▶ _Information provided_
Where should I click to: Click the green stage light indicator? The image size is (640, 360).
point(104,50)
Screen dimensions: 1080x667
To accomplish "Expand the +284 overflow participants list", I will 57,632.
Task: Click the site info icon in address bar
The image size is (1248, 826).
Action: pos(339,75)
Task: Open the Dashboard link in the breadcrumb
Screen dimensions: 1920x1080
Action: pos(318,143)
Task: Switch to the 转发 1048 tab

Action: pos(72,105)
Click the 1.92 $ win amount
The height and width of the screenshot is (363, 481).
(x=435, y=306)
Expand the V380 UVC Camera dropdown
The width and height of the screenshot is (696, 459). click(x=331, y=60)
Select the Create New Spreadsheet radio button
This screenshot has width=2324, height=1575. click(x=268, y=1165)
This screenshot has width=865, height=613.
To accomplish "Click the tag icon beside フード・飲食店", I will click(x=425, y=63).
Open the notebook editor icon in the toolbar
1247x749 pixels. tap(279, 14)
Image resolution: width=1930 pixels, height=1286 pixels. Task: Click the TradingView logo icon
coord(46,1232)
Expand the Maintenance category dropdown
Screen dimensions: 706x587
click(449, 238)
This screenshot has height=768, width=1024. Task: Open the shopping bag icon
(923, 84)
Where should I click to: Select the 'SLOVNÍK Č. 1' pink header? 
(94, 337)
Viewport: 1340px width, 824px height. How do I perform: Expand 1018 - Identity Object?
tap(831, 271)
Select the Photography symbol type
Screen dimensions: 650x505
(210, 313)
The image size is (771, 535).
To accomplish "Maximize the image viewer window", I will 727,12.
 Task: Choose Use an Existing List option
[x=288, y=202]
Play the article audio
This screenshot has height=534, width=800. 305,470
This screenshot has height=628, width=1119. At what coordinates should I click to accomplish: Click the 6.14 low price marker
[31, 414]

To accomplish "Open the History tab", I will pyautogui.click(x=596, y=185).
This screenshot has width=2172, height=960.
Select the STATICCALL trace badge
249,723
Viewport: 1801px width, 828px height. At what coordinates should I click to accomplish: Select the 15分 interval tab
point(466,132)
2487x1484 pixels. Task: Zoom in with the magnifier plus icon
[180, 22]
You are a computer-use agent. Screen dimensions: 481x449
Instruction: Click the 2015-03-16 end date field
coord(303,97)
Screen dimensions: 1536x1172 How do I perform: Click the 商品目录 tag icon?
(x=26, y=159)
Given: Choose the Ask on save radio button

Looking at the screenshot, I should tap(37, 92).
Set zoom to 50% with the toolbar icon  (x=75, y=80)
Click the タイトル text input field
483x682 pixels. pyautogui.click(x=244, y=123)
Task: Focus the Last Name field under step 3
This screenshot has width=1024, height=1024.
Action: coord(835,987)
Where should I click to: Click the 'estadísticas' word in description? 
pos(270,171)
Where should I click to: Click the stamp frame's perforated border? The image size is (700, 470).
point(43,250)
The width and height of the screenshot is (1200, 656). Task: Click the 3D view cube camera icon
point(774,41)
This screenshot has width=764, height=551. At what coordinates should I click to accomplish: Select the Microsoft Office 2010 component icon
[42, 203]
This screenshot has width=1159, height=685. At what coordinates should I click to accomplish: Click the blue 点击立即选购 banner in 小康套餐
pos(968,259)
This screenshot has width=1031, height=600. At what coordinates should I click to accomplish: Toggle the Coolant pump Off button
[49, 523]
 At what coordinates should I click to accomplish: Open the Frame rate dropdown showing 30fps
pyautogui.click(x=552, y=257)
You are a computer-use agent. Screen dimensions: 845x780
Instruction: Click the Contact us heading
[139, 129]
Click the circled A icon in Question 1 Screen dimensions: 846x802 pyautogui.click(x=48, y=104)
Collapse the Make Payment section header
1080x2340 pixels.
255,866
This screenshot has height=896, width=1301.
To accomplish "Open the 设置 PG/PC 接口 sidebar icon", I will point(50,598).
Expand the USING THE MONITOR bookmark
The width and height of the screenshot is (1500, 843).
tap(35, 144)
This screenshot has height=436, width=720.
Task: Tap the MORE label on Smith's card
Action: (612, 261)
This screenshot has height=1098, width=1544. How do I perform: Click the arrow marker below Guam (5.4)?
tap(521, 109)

▶ _Your goal_
Please repeat the items above word for word, keeping every line in its original order.

▶ _Finished task_
Where should I click to: Click the green stage light indicator? The image size is (640, 360).
point(104,50)
Screen dimensions: 1080x667
To accomplish "Expand the +284 overflow participants list", I will 57,632.
Task: Click the site info icon in address bar
The image size is (1248, 826).
Action: pos(339,75)
Task: Open the Dashboard link in the breadcrumb
Screen dimensions: 1920x1080
Action: pos(318,143)
Task: Switch to the 转发 1048 tab

Action: pos(72,105)
Click the 1.92 $ win amount
The height and width of the screenshot is (363, 481).
(x=435, y=306)
Expand the V380 UVC Camera dropdown
The width and height of the screenshot is (696, 459). click(x=331, y=60)
Select the Create New Spreadsheet radio button
This screenshot has width=2324, height=1575. click(x=268, y=1165)
This screenshot has width=865, height=613.
To accomplish "Click the tag icon beside フード・飲食店", I will click(x=425, y=63).
Open the notebook editor icon in the toolbar
1247x749 pixels. tap(279, 14)
Image resolution: width=1930 pixels, height=1286 pixels. Task: Click the TradingView logo icon
coord(46,1232)
Expand the Maintenance category dropdown
Screen dimensions: 706x587
click(449, 238)
This screenshot has height=768, width=1024. Task: Open the shopping bag icon
(923, 84)
Where should I click to: Select the 'SLOVNÍK Č. 1' pink header? 
(94, 337)
Viewport: 1340px width, 824px height. How do I perform: Expand 1018 - Identity Object?
tap(831, 271)
Select the Photography symbol type
Screen dimensions: 650x505
(210, 313)
The image size is (771, 535).
To accomplish "Maximize the image viewer window", I will 727,12.
 Task: Choose Use an Existing List option
[x=288, y=202]
Play the article audio
This screenshot has height=534, width=800. 305,470
This screenshot has height=628, width=1119. At what coordinates should I click to accomplish: Click the 6.14 low price marker
[31, 414]

To accomplish "Open the History tab", I will pyautogui.click(x=596, y=185).
This screenshot has width=2172, height=960.
Select the STATICCALL trace badge
249,723
Viewport: 1801px width, 828px height. At what coordinates should I click to accomplish: Select the 15分 interval tab
point(466,132)
2487x1484 pixels. Task: Zoom in with the magnifier plus icon
[180, 22]
You are a computer-use agent. Screen dimensions: 481x449
Instruction: Click the 2015-03-16 end date field
coord(303,97)
Screen dimensions: 1536x1172 How do I perform: Click the 商品目录 tag icon?
(x=26, y=159)
Given: Choose the Ask on save radio button

Looking at the screenshot, I should tap(37, 92).
Set zoom to 50% with the toolbar icon  (x=75, y=80)
Click the タイトル text input field
483x682 pixels. pyautogui.click(x=244, y=123)
Task: Focus the Last Name field under step 3
This screenshot has width=1024, height=1024.
Action: coord(835,987)
Where should I click to: Click the 'estadísticas' word in description? 
pos(270,171)
Where should I click to: Click the stamp frame's perforated border? The image size is (700, 470).
point(43,250)
The width and height of the screenshot is (1200, 656). Task: Click the 3D view cube camera icon
point(774,41)
This screenshot has width=764, height=551. At what coordinates should I click to accomplish: Select the Microsoft Office 2010 component icon
[42, 203]
This screenshot has width=1159, height=685. At what coordinates should I click to accomplish: Click the blue 点击立即选购 banner in 小康套餐
pos(968,259)
This screenshot has width=1031, height=600. At what coordinates should I click to accomplish: Toggle the Coolant pump Off button
[49, 523]
 At what coordinates should I click to accomplish: Open the Frame rate dropdown showing 30fps
pyautogui.click(x=552, y=257)
You are a computer-use agent. Screen dimensions: 845x780
Instruction: Click the Contact us heading
[139, 129]
Click the circled A icon in Question 1 Screen dimensions: 846x802 pyautogui.click(x=48, y=104)
Collapse the Make Payment section header
1080x2340 pixels.
255,866
This screenshot has height=896, width=1301.
To accomplish "Open the 设置 PG/PC 接口 sidebar icon", I will point(50,598).
Expand the USING THE MONITOR bookmark
The width and height of the screenshot is (1500, 843).
tap(35, 144)
This screenshot has height=436, width=720.
Task: Tap the MORE label on Smith's card
Action: (612, 261)
This screenshot has height=1098, width=1544. How do I perform: Click the arrow marker below Guam (5.4)?
tap(521, 109)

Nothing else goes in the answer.